Bei der Wiener Viktoria kann man die Situation als dramatisch bezeichnen. Beim Regionalligisten aus Meidling sind 480 Kinder gemeldet. "Derzeit haben wir Zugriff auf maximal 25", sagt Roman Zeisel. Der Viktoria-Obmann berichtet von einer Halbierung des Nachwuchsbetriebs.
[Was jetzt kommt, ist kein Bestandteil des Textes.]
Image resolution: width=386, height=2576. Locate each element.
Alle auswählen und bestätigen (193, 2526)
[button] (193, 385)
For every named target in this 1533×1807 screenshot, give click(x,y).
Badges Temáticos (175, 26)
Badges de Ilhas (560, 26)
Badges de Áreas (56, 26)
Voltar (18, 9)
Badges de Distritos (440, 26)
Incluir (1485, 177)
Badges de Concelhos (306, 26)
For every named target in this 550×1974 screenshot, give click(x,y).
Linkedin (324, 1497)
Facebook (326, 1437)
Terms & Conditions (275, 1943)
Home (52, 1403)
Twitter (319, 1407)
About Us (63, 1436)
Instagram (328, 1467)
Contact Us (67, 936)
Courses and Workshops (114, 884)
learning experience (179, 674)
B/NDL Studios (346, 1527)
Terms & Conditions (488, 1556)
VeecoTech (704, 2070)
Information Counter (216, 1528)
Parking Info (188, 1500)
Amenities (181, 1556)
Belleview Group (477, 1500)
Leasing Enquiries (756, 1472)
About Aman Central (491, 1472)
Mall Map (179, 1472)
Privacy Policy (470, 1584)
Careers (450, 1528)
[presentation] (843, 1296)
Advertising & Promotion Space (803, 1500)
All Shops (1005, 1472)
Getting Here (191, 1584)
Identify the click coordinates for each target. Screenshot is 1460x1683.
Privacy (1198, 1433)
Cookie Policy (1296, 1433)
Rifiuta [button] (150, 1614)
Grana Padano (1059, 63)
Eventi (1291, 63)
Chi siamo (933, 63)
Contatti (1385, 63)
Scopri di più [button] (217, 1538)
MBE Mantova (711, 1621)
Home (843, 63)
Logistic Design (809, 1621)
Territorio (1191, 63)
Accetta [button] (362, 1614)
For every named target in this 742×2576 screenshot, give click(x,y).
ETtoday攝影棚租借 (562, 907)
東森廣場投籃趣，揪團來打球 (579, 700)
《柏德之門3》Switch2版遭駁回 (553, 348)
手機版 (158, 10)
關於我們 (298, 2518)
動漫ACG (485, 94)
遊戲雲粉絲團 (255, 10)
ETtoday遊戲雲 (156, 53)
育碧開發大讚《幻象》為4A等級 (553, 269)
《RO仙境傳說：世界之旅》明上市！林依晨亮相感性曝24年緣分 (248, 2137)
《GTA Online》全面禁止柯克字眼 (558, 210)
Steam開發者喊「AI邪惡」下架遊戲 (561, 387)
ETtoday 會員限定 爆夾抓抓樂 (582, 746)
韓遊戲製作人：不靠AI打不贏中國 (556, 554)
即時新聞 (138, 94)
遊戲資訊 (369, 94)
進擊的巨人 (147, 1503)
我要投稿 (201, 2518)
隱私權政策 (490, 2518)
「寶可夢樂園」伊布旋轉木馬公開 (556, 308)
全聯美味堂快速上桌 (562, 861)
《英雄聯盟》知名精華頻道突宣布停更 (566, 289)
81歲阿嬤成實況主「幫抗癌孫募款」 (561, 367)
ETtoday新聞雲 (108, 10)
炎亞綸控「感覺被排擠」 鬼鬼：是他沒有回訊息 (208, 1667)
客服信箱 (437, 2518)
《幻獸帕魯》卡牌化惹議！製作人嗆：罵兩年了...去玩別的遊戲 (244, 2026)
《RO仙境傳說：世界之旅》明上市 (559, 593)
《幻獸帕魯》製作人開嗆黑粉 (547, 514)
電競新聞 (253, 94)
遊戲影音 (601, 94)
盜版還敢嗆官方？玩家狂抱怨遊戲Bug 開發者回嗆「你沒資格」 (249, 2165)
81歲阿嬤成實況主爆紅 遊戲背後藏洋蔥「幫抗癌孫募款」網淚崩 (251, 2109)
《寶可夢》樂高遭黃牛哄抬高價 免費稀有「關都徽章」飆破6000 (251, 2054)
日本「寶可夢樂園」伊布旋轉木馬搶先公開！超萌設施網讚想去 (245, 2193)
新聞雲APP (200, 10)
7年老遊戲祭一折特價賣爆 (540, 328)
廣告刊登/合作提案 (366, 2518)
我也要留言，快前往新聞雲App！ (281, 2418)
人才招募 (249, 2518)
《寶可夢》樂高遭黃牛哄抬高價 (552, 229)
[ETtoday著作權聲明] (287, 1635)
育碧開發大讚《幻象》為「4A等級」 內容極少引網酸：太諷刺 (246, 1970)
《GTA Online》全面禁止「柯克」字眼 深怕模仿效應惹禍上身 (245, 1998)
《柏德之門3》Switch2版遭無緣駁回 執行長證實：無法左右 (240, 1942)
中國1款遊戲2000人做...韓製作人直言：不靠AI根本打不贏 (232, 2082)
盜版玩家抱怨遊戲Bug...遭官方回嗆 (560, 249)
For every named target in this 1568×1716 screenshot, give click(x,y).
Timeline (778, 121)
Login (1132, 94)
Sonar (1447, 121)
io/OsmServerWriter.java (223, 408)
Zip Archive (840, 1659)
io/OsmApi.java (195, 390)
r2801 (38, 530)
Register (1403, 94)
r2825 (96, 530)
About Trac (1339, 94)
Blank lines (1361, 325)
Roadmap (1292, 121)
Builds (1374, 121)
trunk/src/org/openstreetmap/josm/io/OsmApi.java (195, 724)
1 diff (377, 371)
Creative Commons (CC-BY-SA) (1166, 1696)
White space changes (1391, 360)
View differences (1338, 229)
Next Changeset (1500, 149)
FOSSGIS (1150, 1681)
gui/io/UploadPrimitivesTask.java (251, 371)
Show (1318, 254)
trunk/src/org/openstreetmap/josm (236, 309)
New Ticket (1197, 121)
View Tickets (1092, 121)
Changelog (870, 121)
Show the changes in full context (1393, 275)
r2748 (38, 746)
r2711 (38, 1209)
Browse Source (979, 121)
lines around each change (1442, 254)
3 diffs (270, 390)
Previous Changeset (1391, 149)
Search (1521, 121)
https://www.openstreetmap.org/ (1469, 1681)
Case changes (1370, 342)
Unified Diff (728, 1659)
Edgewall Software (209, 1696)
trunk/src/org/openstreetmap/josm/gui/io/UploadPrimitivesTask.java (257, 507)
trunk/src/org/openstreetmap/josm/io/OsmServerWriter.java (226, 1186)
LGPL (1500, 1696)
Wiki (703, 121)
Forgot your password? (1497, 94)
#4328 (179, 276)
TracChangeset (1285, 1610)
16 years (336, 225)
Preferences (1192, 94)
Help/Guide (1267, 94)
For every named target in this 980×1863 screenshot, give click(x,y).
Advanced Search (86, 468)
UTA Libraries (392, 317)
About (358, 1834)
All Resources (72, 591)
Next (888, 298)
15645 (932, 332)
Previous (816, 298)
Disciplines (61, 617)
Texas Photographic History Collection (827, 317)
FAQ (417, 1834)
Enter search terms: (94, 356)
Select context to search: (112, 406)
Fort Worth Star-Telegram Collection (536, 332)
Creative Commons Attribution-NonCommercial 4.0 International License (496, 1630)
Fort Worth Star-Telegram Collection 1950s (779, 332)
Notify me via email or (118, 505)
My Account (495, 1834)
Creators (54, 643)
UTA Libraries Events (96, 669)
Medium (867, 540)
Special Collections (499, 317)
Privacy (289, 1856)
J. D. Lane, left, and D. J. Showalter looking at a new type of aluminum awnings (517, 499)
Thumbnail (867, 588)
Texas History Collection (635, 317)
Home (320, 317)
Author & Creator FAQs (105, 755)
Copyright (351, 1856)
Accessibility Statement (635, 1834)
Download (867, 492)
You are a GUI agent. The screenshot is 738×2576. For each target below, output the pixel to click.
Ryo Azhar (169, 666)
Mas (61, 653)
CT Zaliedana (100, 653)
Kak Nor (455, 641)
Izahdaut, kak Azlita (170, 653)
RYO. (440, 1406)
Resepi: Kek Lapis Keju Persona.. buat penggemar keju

Die Kostenfrage werde bei vielen Vereinen, nicht nur im Fußball, zur Schicksalsfrage. "Auf dem Land zahlen die Gemeinden die Sportplätze, wir müssen uns mittlerweile um die Begleichung unserer Betriebskosten von mehr als 100.000 Euro im Jahr Sorgen machen." Beim Sport-Club sieht Solly auch die nächste Generation in Gefahr. "Weil es im Herbst nicht vorbei sein wird." Es können keine Probetrainings abgehalten werden, Onlinetrainings und Home-Workouts seien nur ein schwacher Ersatz.

Nina Burger, Ex-ÖFB-Teamspielerin und mittlerweile sportliche Leiterin des Frauenfußballs bei der Vienna, wünscht sich, dass "der Sport nicht mehr als Teil des Problems, sonder als Teil der Lösung" begriffen wird.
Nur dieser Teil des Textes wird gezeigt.